◆ **WHAT THIS TASK INVOLVES**
Each line that includes the word "computer" should be copied from the records.

◆ **SUPPLIED DATA**
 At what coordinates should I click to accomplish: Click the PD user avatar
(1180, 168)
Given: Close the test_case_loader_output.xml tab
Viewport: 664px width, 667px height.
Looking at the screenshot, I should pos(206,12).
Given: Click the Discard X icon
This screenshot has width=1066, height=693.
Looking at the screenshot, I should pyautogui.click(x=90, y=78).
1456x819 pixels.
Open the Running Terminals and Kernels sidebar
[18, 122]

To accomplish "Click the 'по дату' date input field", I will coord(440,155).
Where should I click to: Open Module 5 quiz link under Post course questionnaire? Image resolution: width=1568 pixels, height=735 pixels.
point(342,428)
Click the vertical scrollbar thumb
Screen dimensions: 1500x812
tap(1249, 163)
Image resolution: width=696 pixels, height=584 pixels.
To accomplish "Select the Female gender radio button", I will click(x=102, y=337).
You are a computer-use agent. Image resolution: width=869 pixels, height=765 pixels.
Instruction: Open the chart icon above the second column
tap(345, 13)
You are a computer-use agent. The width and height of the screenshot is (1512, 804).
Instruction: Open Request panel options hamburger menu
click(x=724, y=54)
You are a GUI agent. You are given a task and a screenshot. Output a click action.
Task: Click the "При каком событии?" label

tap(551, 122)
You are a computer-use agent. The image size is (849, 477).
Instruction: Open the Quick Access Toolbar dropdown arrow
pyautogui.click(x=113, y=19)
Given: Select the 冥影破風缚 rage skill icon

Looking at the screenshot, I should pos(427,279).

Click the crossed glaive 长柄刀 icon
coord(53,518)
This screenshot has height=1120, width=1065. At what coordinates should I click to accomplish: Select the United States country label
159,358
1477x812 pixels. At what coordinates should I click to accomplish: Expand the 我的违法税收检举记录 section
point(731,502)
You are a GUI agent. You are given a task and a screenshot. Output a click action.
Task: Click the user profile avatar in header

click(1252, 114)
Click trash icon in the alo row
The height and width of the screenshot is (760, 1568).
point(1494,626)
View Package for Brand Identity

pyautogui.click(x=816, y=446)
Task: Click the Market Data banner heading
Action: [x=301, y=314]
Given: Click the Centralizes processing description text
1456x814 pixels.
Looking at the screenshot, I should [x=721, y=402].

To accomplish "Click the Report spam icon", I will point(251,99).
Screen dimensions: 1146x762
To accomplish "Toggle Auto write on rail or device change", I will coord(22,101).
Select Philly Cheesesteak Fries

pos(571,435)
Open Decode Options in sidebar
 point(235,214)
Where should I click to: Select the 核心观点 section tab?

◆ **ANSWER FOR THIS EXERCISE**
You are a computer-use agent. Image resolution: width=869 pixels, height=765 pixels.
You are a computer-use agent. The width and height of the screenshot is (1512, 804).
You are a computer-use agent. The image size is (849, 477).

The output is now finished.